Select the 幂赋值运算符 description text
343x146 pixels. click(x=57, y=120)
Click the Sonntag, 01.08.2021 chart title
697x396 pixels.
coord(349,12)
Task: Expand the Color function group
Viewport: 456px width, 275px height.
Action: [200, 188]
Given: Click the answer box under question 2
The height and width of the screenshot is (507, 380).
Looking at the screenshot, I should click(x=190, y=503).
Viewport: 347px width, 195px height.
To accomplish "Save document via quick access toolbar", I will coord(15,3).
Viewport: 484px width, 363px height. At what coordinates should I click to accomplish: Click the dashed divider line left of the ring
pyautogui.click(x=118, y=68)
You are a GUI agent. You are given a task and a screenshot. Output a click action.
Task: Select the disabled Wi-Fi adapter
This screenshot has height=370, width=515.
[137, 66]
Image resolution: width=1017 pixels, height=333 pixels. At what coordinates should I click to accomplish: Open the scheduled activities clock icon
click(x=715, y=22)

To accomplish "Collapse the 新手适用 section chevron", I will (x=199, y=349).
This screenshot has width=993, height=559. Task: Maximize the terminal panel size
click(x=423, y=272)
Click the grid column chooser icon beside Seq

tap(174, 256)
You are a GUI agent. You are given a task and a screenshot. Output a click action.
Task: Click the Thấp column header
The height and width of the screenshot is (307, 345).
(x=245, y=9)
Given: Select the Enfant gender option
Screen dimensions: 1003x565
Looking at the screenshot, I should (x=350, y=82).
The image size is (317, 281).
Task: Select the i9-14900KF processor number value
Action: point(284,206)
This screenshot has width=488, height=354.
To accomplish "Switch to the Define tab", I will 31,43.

============

> [Goal]:
Extract every line of the records above and reproduce each one character for character, in the same order.

> [Answer to this task]:
Select the 幂赋值运算符 description text
343x146 pixels. click(x=57, y=120)
Click the Sonntag, 01.08.2021 chart title
697x396 pixels.
coord(349,12)
Task: Expand the Color function group
Viewport: 456px width, 275px height.
Action: [200, 188]
Given: Click the answer box under question 2
The height and width of the screenshot is (507, 380).
Looking at the screenshot, I should click(x=190, y=503).
Viewport: 347px width, 195px height.
To accomplish "Save document via quick access toolbar", I will coord(15,3).
Viewport: 484px width, 363px height. At what coordinates should I click to accomplish: Click the dashed divider line left of the ring
pyautogui.click(x=118, y=68)
You are a GUI agent. You are given a task and a screenshot. Output a click action.
Task: Select the disabled Wi-Fi adapter
This screenshot has height=370, width=515.
[137, 66]
Image resolution: width=1017 pixels, height=333 pixels. At what coordinates should I click to accomplish: Open the scheduled activities clock icon
click(x=715, y=22)

To accomplish "Collapse the 新手适用 section chevron", I will (x=199, y=349).
This screenshot has width=993, height=559. Task: Maximize the terminal panel size
click(x=423, y=272)
Click the grid column chooser icon beside Seq

tap(174, 256)
You are a GUI agent. You are given a task and a screenshot. Output a click action.
Task: Click the Thấp column header
The height and width of the screenshot is (307, 345).
(x=245, y=9)
Given: Select the Enfant gender option
Screen dimensions: 1003x565
Looking at the screenshot, I should (x=350, y=82).
The image size is (317, 281).
Task: Select the i9-14900KF processor number value
Action: point(284,206)
This screenshot has width=488, height=354.
To accomplish "Switch to the Define tab", I will 31,43.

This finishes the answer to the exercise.